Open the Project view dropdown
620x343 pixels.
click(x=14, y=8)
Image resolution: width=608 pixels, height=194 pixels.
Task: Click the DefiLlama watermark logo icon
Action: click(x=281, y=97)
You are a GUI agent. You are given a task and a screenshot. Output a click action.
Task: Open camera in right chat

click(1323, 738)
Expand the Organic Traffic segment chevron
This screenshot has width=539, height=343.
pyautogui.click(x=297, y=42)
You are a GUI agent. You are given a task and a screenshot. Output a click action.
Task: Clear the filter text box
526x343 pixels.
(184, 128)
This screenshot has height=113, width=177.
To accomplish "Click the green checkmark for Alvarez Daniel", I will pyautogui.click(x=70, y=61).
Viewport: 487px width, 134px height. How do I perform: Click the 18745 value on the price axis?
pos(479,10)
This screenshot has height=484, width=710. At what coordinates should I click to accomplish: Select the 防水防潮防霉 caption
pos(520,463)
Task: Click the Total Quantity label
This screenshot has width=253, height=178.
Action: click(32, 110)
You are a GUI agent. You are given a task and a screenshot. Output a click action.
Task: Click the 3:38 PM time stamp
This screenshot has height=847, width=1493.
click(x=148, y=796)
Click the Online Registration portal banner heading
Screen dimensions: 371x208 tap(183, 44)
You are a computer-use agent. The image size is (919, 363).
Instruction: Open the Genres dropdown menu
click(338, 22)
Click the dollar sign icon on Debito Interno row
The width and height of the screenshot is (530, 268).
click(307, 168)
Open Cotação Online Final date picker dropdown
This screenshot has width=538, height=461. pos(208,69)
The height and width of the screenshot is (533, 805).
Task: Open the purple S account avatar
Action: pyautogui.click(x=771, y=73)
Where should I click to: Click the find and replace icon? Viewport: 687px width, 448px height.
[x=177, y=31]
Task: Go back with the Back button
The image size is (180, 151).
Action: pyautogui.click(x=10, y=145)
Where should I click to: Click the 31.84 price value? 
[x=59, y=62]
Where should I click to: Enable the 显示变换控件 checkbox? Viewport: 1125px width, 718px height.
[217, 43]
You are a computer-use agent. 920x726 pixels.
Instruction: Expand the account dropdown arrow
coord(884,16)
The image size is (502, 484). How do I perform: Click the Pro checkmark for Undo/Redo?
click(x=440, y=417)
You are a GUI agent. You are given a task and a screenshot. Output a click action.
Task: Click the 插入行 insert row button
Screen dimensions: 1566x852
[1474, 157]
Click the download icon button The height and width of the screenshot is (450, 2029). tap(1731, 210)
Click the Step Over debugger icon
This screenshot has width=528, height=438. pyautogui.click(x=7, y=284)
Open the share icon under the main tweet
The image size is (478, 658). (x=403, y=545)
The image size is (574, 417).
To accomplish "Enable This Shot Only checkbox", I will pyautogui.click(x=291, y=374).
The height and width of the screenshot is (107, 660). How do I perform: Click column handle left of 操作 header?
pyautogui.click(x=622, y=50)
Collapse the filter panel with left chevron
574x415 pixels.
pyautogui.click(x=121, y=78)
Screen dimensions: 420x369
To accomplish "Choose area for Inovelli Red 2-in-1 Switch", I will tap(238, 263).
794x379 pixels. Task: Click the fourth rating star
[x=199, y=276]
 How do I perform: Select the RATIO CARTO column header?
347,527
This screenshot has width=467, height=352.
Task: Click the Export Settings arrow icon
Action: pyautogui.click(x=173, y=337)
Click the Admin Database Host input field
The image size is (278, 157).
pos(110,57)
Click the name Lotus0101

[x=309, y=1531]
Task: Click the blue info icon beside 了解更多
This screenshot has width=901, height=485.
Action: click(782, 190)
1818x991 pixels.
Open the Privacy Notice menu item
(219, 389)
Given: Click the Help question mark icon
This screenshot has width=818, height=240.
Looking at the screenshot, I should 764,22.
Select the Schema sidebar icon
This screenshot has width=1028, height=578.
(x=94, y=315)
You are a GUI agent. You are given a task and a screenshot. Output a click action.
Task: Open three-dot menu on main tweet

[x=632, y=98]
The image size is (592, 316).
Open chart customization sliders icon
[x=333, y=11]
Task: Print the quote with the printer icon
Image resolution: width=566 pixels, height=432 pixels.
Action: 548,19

════════════════

PROBLEM STATEMENT
Rewrite all of the data above, substituting "desktop assistant" for every occurrence of "GUI agent" and keeping everything else unchanged.

EXERCISE RESPONSE
Open the Project view dropdown
620x343 pixels.
click(x=14, y=8)
Image resolution: width=608 pixels, height=194 pixels.
Task: Click the DefiLlama watermark logo icon
Action: click(x=281, y=97)
You are a desktop assistant. You are given a task and a screenshot. Output a click action.
Task: Open camera in right chat

click(1323, 738)
Expand the Organic Traffic segment chevron
This screenshot has width=539, height=343.
pyautogui.click(x=297, y=42)
You are a desktop assistant. You are given a task and a screenshot. Output a click action.
Task: Clear the filter text box
526x343 pixels.
(184, 128)
This screenshot has height=113, width=177.
To accomplish "Click the green checkmark for Alvarez Daniel", I will pyautogui.click(x=70, y=61).
Viewport: 487px width, 134px height. How do I perform: Click the 18745 value on the price axis?
pos(479,10)
This screenshot has height=484, width=710. At what coordinates should I click to accomplish: Select the 防水防潮防霉 caption
pos(520,463)
Task: Click the Total Quantity label
This screenshot has width=253, height=178.
Action: click(32, 110)
You are a desktop assistant. You are given a task and a screenshot. Output a click action.
Task: Click the 3:38 PM time stamp
This screenshot has height=847, width=1493.
click(x=148, y=796)
Click the Online Registration portal banner heading
Screen dimensions: 371x208 tap(183, 44)
You are a computer-use agent. The image size is (919, 363).
Instruction: Open the Genres dropdown menu
click(338, 22)
Click the dollar sign icon on Debito Interno row
The width and height of the screenshot is (530, 268).
click(307, 168)
Open Cotação Online Final date picker dropdown
This screenshot has width=538, height=461. pos(208,69)
The height and width of the screenshot is (533, 805).
Task: Open the purple S account avatar
Action: pyautogui.click(x=771, y=73)
Where should I click to: Click the find and replace icon? Viewport: 687px width, 448px height.
[x=177, y=31]
Task: Go back with the Back button
The image size is (180, 151).
Action: pyautogui.click(x=10, y=145)
Where should I click to: Click the 31.84 price value? 
[x=59, y=62]
Where should I click to: Enable the 显示变换控件 checkbox? Viewport: 1125px width, 718px height.
[217, 43]
You are a computer-use agent. 920x726 pixels.
Instruction: Expand the account dropdown arrow
coord(884,16)
The image size is (502, 484). How do I perform: Click the Pro checkmark for Undo/Redo?
click(x=440, y=417)
You are a desktop assistant. You are given a task and a screenshot. Output a click action.
Task: Click the 插入行 insert row button
Screen dimensions: 1566x852
[1474, 157]
Click the download icon button The height and width of the screenshot is (450, 2029). tap(1731, 210)
Click the Step Over debugger icon
This screenshot has width=528, height=438. pyautogui.click(x=7, y=284)
Open the share icon under the main tweet
The image size is (478, 658). (x=403, y=545)
The image size is (574, 417).
To accomplish "Enable This Shot Only checkbox", I will pyautogui.click(x=291, y=374).
The height and width of the screenshot is (107, 660). How do I perform: Click column handle left of 操作 header?
pyautogui.click(x=622, y=50)
Collapse the filter panel with left chevron
574x415 pixels.
pyautogui.click(x=121, y=78)
Screen dimensions: 420x369
To accomplish "Choose area for Inovelli Red 2-in-1 Switch", I will tap(238, 263).
794x379 pixels. Task: Click the fourth rating star
[x=199, y=276]
 How do I perform: Select the RATIO CARTO column header?
347,527
This screenshot has width=467, height=352.
Task: Click the Export Settings arrow icon
Action: pyautogui.click(x=173, y=337)
Click the Admin Database Host input field
The image size is (278, 157).
pos(110,57)
Click the name Lotus0101

[x=309, y=1531]
Task: Click the blue info icon beside 了解更多
This screenshot has width=901, height=485.
Action: click(782, 190)
1818x991 pixels.
Open the Privacy Notice menu item
(219, 389)
Given: Click the Help question mark icon
This screenshot has width=818, height=240.
Looking at the screenshot, I should 764,22.
Select the Schema sidebar icon
This screenshot has width=1028, height=578.
(x=94, y=315)
You are a desktop assistant. You are given a task and a screenshot. Output a click action.
Task: Open three-dot menu on main tweet

[x=632, y=98]
The image size is (592, 316).
Open chart customization sliders icon
[x=333, y=11]
Task: Print the quote with the printer icon
Image resolution: width=566 pixels, height=432 pixels.
Action: 548,19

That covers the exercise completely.